The SNP is in crisis. Peter Murrell, the husband of former first minister Nicola Sturgeon, was arrested last week in connection with an investigation into SNP finances. Murrell resigned as the party’s chief executive last month, a post he had held since 1999.
Police Scotland are investigating claims the party used £600,000 of donations from activists to support the campaign for a second independence referendum for other purposes.
There are allegations that the money, which was meant to be in a ring-fenced fund, had been misappropriated. The party has denied any wrongdoing. The police said Murrell had been released without charge “pending further investigation”.
The SNP has also faced questions about a £107,620 loan Murrell made to the party in 2021 “for working capital purposes”. The party did not declare the loan to the Electoral Commission until more than a year later, a breach of election finance rules.
The Sunday Mail newspaper says in August 2021, a month after police launched a probe into the party’s finances, Sturgeon told the party’s NEC, “We don’t need to talk about the finances. The finances are absolutely fine.” And there are recurrent questions about the SNP government’s helpful handouts to Sanjeev Gupta’s GFG Alliance business empire, a symbol of its liking for millionaire and billionaire businessmen.
It strains credibility to think that all these allegations, and the anticipated knock on the door from the cops, weren’t a major factor in Sturgeon’s decision to step down. But the entire SNP strategy is now in the spotlight. Until quite recently, Sturgeon pretended there would be a referendum in October this year.
Then she said the next general election would be a substitute for a referendum and that if parties backing independence won a majority then by some magical means all obstacles to holding a vote would melt away.
That has now gone out the window. SNP president Mike Russell said last weekend that to gain independence, a period of sustained campaigning was required because it was not achievable at the moment. He told The Herald newspaper, “In my 50-year association with the party, this is the biggest and most challenging crisis we’ve ever faced, certainly while we’ve been in government. I don’t think independence can be secured right now.”

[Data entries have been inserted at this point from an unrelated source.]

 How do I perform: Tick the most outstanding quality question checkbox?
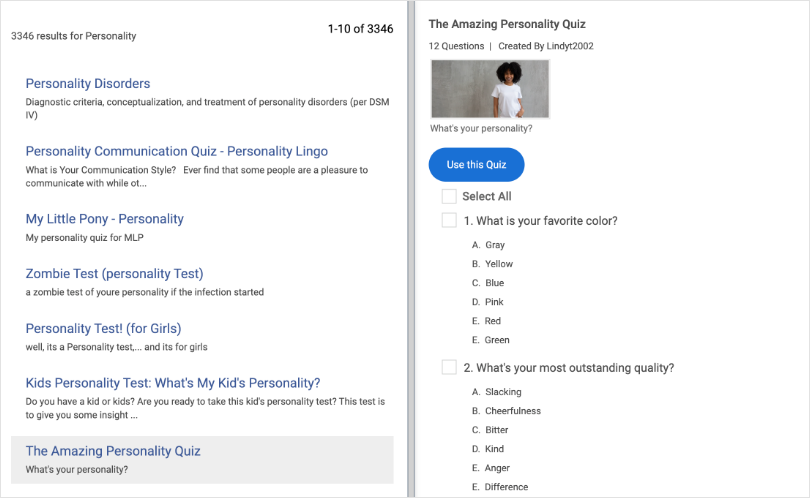point(449,368)
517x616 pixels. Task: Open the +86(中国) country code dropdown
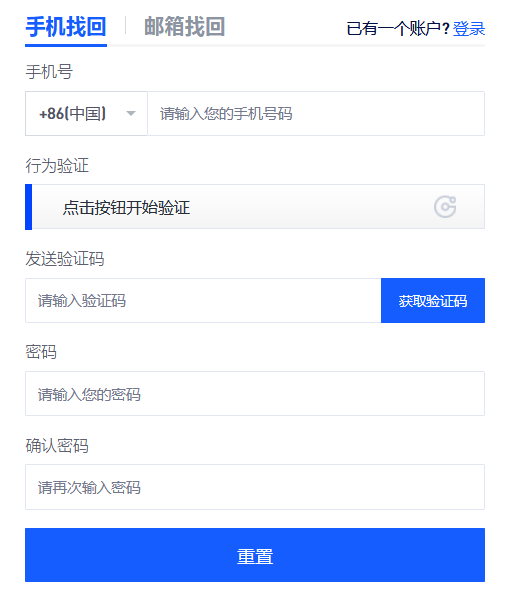[x=86, y=114]
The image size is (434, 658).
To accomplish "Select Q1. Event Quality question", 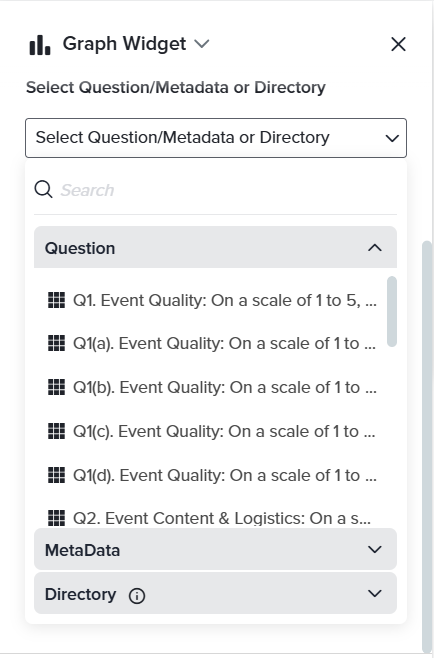I will (x=212, y=300).
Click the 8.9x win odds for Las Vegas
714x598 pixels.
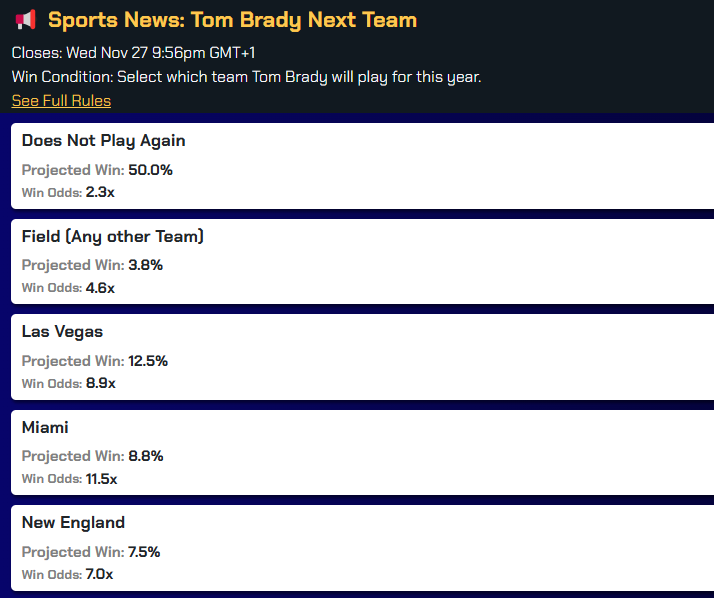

When the Spanish state battered Catalan independence supporters and arrested Catalan political leaders after an unauthorised referendum in 2017, huge numbers of people took to the streets. Nobody demonstrated after cops took Murrell into custody.
No doubt, British nationalists and unionists are delighted that the SNP is reeling. It diverts attention from the democratic outrage carried out by the Tories and the Supreme Court in denying an independence vote.
But it’s not surprising there is so little enthusiasm for the SNP. It offers no alternative to collapsing, real wages, a failing NHS, gathering environmental collapse or any of the other effects of capitalism. It’s a moth-eaten vision of what Keir Starmer’s Labour would be like.
Under Nicola Sturgeon’s leadership, the SNP won eight consecutive Scottish and general elections. That era seems over. The Labour Party is likely to be one of the beneficiaries, grabbing seats as voters turn away from the SNP. But that won’t be any sort of alternative.
The SNP’s crisis should underline the need for a defiant independence movement that isn’t afraid of strikes and confronting the British state. And socialists have to be at the forefront of supporting and extending all the battles over pay, climate action, and against racism.